|
Selam durmadık rahat da durmayacağız

''Yeni Şafak dünkü manşetinde paralel yapının son marifetini yazdı. TİB''de ele geçirilen belgelere göre, rahmetli Necmettin Erbakan ve her görüşten 63 kişiyi sahte isimler ve uydurma suçlamalarla dinlemişler. Devletin stratejik kurumlarında görevli bürokratları takip etmişler.''

Yukarıda tırnak içinde yazdıklarım Türkiye''de suç. Ben dahil Yeni Şafak yetkilileri, bu haberi köşesinde yorumlayan yazarlar, alıntı yapan medya kuruluşları suç işledi.

17 Aralık darbe girişimiyle ilgili haber yapan gazeteciler, yorum yazan her köşe yazarı bu suçu her gün işliyor.

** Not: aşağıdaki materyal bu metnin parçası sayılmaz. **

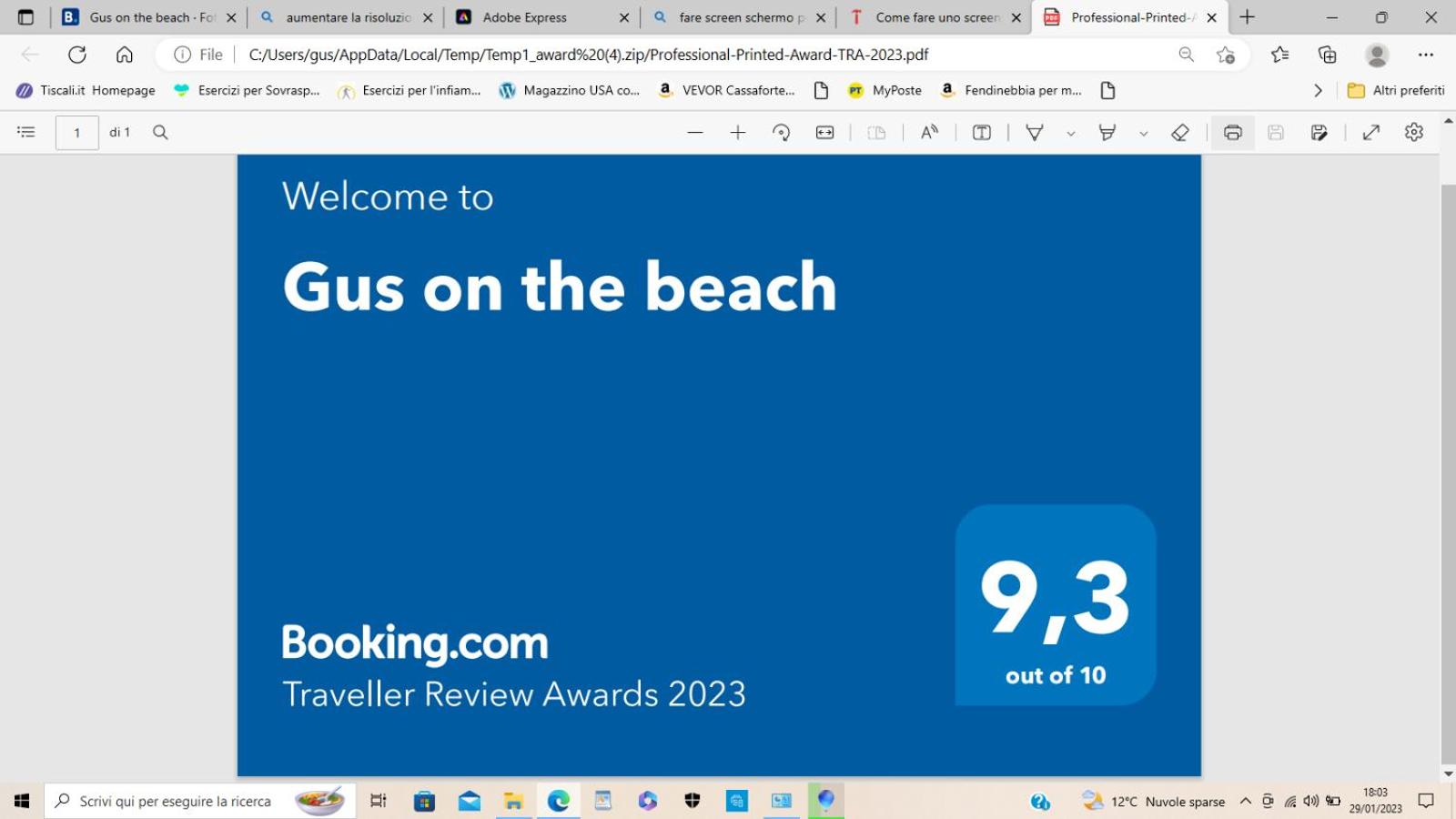Expand the Highlight options arrow
Screen dimensions: 1456x819
tap(1144, 134)
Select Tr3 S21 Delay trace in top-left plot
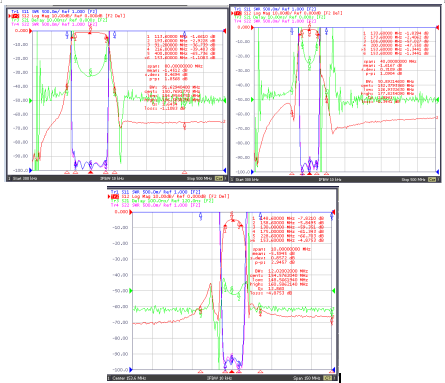 pyautogui.click(x=59, y=20)
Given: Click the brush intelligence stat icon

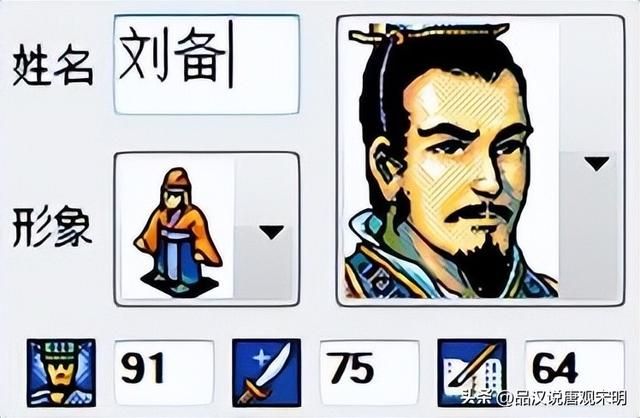Looking at the screenshot, I should point(472,373).
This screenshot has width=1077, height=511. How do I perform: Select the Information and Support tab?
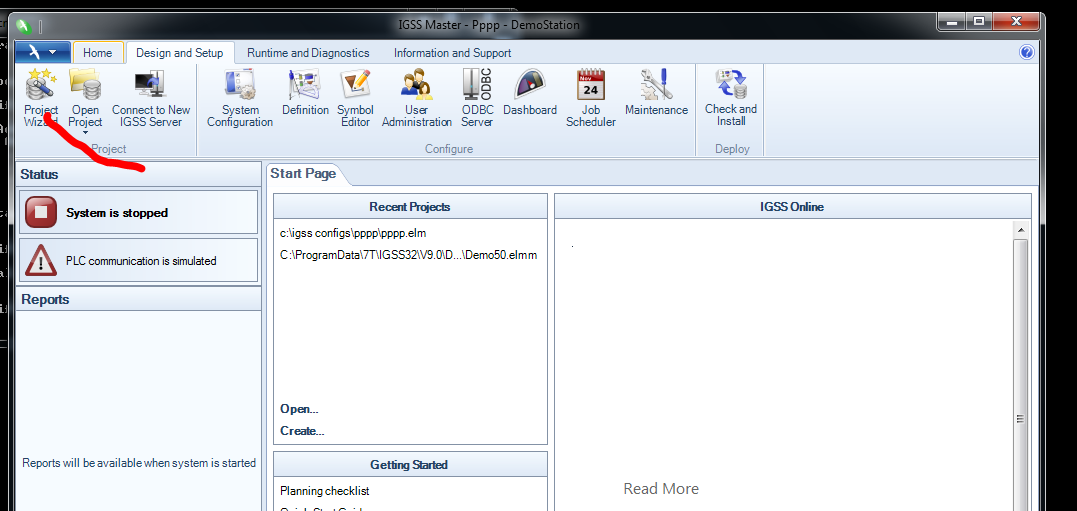tap(452, 53)
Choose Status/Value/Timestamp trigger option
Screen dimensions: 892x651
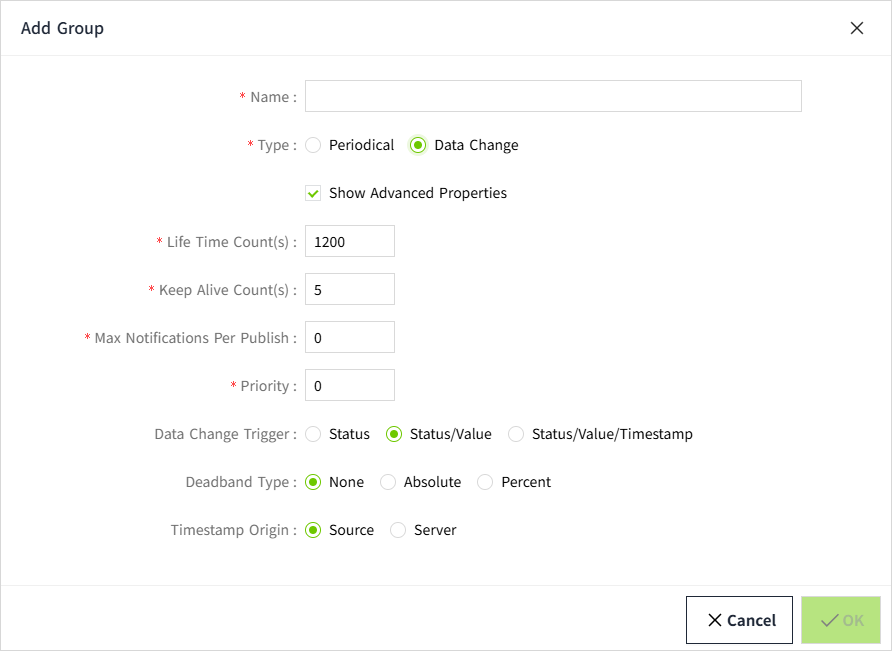pyautogui.click(x=516, y=434)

Ben demiyorum bunu. Paralel yapının adının geçtiği neredeyse her habere, her yoruma tekzip kararı veren hakimler, soruşturma açan savcılar, ''hakaret'', ''iftira'' gibi katalog gerekçelerle ceza kesen mahkemeler diyor.

***

17 Aralık operasyonlarını darbe girişimi gören gazetelere yargı baskısı o kadar yoğun ki basın özgürlüğünde Türkiye''yi Nijerya ile eşitleyen Freedom House, adliyelere bakarak ''aparat gazeteci''nin verdiği bilgilerden daha esaslı bulgular elde ederdi.

''Erdoğan iktidarında Türkiye''nin itibarı yerlerde'' yazıları döşenen Ekrem Dumanlı ve bilumum cemaat yazarları ile Kadri Gürsel gibi ihbar müesseselerine de daha kullanışlı malzemeler çıkardı.

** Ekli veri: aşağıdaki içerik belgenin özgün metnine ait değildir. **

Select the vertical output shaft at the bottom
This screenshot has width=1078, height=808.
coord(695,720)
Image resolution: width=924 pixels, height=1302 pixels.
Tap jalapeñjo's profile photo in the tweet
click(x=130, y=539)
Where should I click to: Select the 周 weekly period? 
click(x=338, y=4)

Allah''tan Özgürlükler Evi''nin basın özgürlüğünün üzerinde Demokles''in kılıcı gibi sallanan yargı kararlarıyla işi yok da Türkiye Nijerya seviyesinin altına düşmedi!..

***

Neyse asıl meseleye dönelim.

Paralel yapılanmayla ilgili haber yapan medya kuruluşları basın tarihinde görülmemiş yargı baskısıyla karşı karşıya. Belgeli, doğru bir habere bile yalanlama kararı çıkarılabilen tekzip sistemi, gazetelerin, gazetecilerin itibarına saldırı için kullanılıyor artık.

Öyle kararlar geliyor ki önümüze hakimin haberi dahi okumadığını ilk bakışta anlıyorsunuz.

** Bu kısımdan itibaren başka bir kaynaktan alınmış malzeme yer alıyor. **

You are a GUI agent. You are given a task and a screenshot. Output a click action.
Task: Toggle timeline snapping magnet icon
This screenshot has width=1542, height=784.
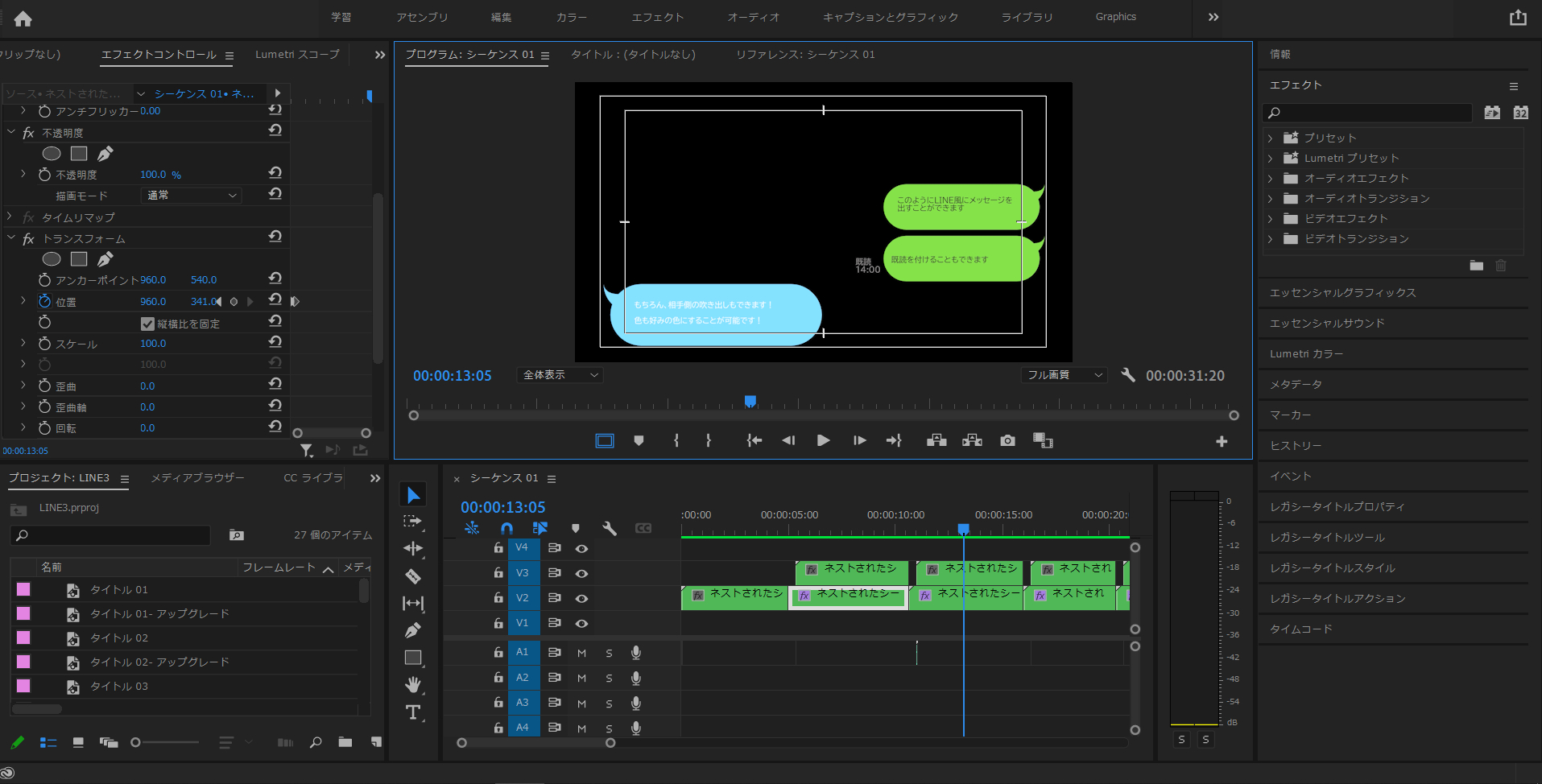click(506, 528)
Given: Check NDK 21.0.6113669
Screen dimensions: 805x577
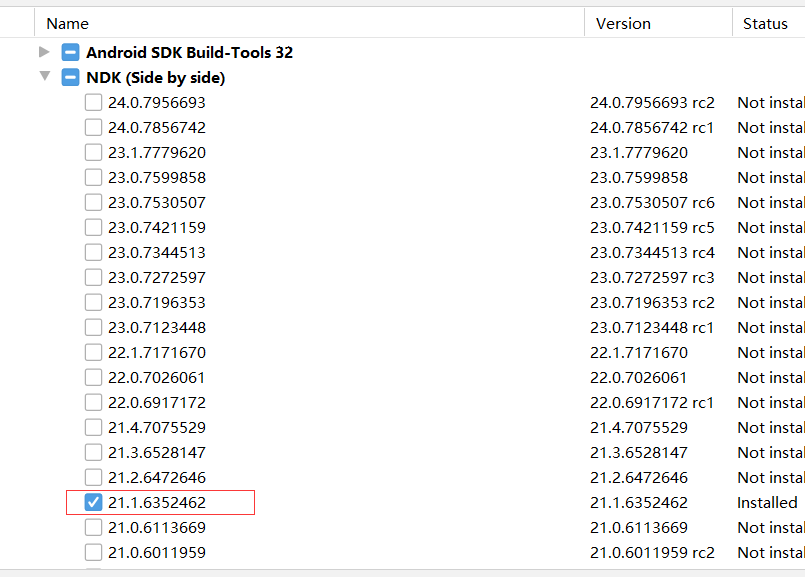Looking at the screenshot, I should pyautogui.click(x=93, y=527).
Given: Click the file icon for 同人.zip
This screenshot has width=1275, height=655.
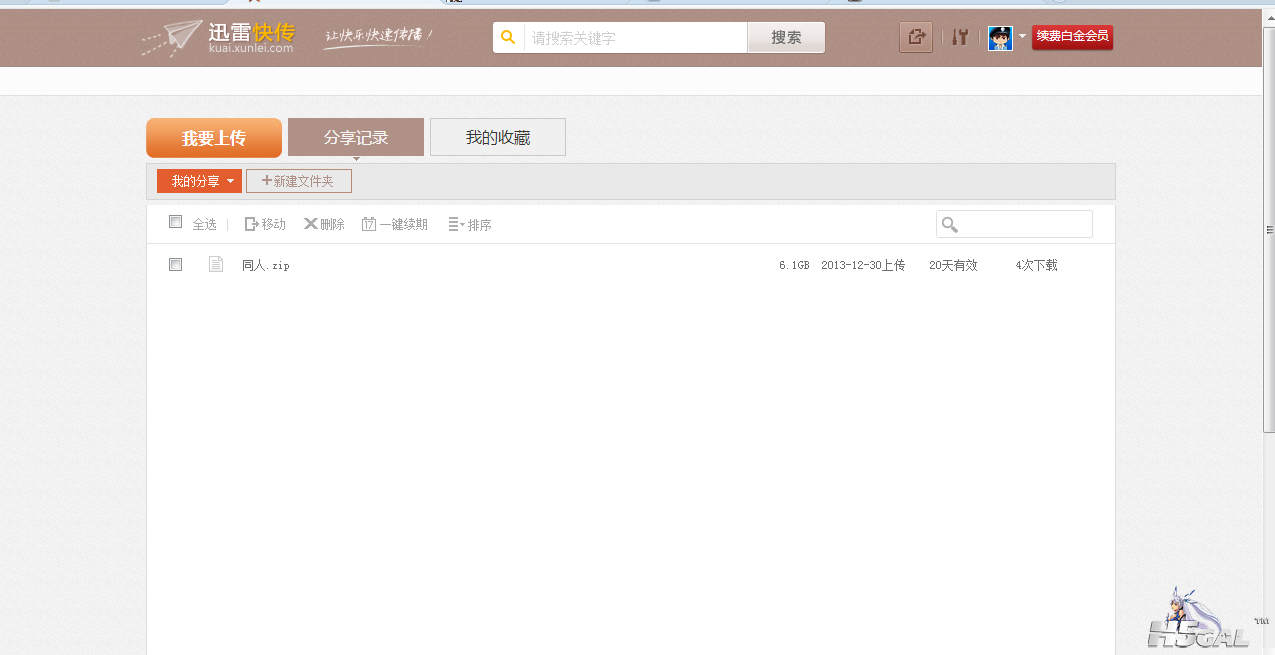Looking at the screenshot, I should [x=216, y=264].
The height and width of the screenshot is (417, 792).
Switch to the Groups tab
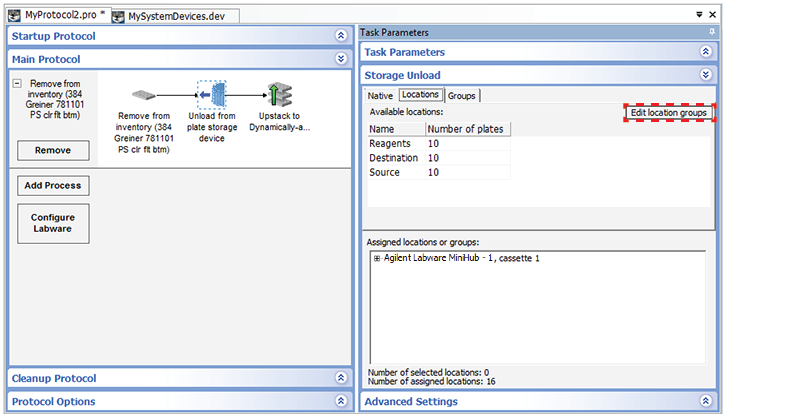pos(461,96)
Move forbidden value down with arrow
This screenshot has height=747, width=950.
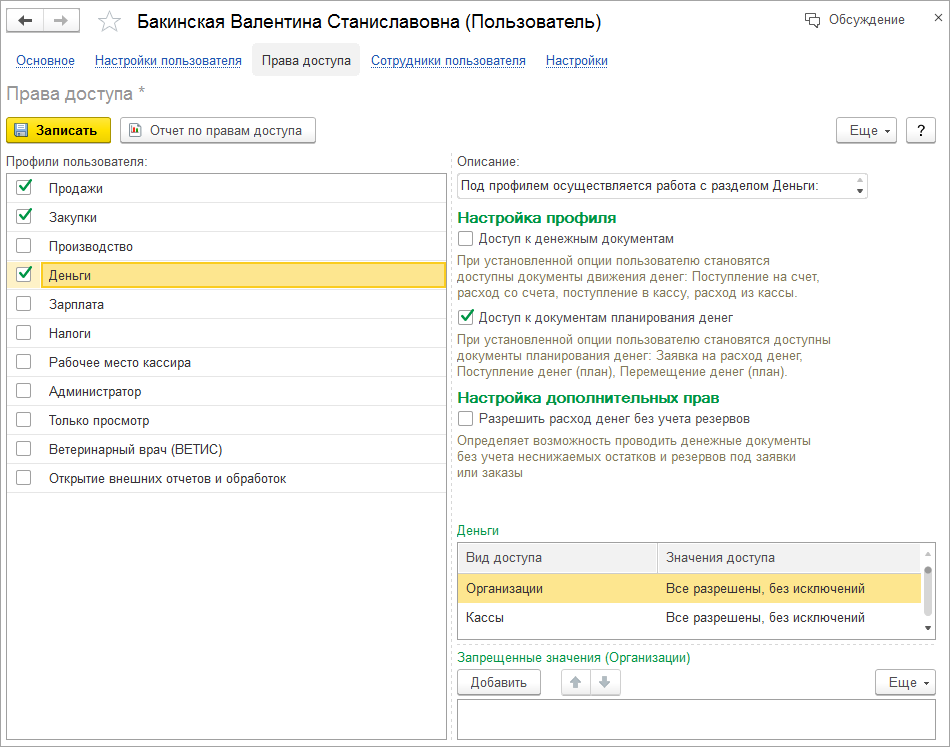[605, 682]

Şikayetçinin haberde adı geçmediği halde iftiraya uğradığına hükmeden hakimler mi ararsınız, şikayetçinin gazeteye hakaretini tekzip diye onaylayan mahkemeler mi?

Sindirme çabası komedi boyutuna vardı anlayacağınız!

Fethullah Gülen''in kendisinden bahsedilmediği halde sırf paralel yapının adı geçti diye yaptığı suç duyurularının işleme konup dava açılmasından bahsetmiyorum bile.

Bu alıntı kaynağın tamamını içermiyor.